Directions » Collect every line in the records below that contains the string "pyautogui", matching its case exactly.

Task input »
## BEGIN
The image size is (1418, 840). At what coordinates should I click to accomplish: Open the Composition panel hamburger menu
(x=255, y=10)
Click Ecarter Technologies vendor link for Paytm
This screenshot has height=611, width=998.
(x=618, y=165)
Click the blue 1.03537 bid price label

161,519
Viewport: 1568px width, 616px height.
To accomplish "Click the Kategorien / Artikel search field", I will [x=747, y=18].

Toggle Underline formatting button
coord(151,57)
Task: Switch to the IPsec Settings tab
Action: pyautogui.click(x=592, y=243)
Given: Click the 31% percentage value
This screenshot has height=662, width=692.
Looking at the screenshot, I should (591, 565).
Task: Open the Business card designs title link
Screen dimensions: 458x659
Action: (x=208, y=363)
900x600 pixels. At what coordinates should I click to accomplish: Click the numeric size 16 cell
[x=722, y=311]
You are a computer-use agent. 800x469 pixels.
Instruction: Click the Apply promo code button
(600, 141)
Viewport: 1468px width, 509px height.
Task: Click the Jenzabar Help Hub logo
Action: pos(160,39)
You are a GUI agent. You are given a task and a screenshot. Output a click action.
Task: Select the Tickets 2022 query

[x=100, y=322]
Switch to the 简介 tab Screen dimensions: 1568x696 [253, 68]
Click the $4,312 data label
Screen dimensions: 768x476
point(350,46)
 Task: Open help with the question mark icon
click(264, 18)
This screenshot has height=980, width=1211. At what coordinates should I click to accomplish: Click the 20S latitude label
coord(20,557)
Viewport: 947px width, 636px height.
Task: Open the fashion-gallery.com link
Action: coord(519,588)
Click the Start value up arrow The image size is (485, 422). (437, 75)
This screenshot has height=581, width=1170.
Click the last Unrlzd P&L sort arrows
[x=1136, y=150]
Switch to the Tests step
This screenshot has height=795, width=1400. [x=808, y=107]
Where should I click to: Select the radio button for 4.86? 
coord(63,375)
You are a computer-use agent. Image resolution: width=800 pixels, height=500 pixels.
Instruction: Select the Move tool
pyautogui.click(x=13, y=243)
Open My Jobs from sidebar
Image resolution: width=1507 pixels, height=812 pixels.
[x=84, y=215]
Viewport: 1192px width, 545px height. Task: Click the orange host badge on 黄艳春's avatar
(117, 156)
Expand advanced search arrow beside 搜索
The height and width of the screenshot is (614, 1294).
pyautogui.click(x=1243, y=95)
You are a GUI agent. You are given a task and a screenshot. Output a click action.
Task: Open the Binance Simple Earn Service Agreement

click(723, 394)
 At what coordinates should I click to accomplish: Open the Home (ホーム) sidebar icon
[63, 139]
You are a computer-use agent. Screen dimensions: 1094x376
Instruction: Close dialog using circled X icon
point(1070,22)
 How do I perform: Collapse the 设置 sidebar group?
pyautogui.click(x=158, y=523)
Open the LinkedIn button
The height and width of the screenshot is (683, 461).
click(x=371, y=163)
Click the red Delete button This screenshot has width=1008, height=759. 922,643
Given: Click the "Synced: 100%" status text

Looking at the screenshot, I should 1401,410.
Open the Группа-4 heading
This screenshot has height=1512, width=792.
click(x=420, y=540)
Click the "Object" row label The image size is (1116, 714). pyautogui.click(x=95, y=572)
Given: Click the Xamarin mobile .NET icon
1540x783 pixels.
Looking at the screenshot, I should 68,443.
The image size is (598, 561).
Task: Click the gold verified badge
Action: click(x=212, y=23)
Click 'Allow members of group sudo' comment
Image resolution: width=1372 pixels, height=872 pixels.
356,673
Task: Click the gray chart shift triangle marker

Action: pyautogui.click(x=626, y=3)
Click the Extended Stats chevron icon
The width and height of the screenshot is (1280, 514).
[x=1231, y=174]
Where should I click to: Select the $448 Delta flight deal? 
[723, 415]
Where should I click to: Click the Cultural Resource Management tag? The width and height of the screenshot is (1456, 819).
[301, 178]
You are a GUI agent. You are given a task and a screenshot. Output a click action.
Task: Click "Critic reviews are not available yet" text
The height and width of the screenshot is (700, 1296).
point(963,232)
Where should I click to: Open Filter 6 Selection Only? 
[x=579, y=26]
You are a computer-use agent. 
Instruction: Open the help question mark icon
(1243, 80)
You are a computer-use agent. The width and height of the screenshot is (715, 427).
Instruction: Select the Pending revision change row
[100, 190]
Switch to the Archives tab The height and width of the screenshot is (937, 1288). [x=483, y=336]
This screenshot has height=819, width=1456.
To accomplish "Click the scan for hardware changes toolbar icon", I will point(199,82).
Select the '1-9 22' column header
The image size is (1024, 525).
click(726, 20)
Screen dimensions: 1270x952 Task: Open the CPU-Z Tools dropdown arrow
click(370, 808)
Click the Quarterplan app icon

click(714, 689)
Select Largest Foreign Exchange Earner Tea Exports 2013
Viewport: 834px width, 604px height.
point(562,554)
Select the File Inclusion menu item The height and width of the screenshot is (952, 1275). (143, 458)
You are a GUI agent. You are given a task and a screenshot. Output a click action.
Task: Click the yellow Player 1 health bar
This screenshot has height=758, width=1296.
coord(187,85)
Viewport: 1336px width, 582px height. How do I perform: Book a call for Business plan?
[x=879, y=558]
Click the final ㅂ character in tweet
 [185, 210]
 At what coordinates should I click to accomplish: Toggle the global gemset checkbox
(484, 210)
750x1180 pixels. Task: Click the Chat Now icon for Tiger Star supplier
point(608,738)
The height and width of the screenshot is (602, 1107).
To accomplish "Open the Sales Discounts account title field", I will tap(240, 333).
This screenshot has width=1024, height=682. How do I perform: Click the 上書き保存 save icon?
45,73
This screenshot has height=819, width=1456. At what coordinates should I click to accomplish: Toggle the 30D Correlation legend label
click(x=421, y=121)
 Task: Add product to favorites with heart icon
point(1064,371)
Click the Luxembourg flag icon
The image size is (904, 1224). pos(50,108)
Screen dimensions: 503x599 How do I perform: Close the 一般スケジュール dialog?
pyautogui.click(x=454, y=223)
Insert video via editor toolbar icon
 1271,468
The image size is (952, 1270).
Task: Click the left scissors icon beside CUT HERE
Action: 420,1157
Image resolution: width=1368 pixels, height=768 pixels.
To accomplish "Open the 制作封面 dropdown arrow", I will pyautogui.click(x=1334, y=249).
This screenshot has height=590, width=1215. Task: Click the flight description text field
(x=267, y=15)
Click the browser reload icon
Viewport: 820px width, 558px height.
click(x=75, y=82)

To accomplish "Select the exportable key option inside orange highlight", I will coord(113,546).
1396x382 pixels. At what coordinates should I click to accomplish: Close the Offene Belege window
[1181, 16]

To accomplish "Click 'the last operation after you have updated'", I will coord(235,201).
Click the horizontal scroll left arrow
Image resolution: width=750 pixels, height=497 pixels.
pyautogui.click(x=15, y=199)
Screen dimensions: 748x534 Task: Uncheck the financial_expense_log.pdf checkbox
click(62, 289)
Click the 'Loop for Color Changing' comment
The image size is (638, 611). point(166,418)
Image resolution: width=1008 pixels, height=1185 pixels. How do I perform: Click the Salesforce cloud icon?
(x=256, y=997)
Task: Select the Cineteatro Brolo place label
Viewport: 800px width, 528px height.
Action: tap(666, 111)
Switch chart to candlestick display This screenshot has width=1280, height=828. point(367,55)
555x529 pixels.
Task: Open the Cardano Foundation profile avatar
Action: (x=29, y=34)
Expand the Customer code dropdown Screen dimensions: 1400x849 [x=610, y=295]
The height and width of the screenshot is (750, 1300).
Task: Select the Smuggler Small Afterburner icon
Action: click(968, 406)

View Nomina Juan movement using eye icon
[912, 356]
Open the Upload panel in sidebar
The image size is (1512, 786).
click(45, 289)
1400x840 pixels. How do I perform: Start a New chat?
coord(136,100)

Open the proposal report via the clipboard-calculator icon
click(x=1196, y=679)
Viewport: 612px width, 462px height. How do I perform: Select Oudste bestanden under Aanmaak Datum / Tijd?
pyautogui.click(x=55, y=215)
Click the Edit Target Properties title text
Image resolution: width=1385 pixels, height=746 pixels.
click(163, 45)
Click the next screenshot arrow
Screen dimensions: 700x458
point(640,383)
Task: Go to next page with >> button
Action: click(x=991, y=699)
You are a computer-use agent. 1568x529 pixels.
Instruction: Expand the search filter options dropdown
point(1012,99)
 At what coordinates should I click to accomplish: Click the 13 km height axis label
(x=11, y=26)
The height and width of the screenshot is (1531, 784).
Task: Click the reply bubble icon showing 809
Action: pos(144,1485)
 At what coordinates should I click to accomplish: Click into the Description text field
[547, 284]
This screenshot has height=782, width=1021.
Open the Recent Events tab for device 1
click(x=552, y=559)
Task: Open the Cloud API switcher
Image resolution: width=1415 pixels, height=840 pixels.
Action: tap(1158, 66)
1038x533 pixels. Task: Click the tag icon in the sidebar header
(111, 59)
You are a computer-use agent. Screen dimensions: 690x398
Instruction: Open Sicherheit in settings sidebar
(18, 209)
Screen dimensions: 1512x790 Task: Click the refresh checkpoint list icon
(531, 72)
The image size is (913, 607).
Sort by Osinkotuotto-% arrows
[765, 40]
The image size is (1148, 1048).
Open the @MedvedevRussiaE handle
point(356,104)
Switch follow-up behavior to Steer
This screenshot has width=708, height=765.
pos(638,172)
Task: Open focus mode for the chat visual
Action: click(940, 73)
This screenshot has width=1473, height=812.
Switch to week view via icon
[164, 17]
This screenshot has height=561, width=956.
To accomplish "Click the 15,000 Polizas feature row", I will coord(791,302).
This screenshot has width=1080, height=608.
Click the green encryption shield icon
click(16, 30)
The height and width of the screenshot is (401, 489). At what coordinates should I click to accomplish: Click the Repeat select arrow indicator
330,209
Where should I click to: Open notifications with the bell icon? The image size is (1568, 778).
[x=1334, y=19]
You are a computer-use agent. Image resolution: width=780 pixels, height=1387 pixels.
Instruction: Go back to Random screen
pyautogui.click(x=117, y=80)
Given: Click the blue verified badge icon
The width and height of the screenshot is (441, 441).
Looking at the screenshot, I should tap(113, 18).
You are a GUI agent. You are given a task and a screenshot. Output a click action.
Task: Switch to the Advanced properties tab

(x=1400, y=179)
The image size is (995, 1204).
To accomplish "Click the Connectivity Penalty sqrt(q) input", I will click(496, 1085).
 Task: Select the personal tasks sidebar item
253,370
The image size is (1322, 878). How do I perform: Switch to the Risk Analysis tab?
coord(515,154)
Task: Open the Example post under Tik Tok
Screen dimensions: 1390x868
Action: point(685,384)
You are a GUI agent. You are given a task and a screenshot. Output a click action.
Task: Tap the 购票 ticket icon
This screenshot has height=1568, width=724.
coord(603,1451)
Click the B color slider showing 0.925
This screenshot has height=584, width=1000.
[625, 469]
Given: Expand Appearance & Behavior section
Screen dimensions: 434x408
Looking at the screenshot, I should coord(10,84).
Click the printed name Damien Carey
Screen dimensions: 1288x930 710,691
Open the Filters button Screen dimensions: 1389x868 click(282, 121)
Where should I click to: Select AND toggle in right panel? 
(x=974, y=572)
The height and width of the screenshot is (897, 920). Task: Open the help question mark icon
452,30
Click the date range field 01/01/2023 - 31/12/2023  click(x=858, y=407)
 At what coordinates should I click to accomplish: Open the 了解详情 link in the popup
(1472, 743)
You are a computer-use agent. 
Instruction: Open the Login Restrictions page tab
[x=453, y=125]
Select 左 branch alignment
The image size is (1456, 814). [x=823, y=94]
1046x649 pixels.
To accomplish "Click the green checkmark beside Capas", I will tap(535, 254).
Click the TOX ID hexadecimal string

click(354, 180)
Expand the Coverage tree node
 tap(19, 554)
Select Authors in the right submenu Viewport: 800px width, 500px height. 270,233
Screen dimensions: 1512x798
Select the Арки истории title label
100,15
## END
Output for this exercise »
Action: pyautogui.click(x=592, y=243)
pyautogui.click(x=13, y=243)
pyautogui.click(x=1243, y=95)
pyautogui.click(x=158, y=523)
Click the "Object" row label The image size is (1116, 714). pyautogui.click(x=95, y=572)
Action: pyautogui.click(x=626, y=3)
pyautogui.click(x=454, y=223)
To accomplish "Open the 制作封面 dropdown arrow", I will pyautogui.click(x=1334, y=249).
pyautogui.click(x=15, y=199)
pyautogui.click(x=55, y=215)
pyautogui.click(x=117, y=80)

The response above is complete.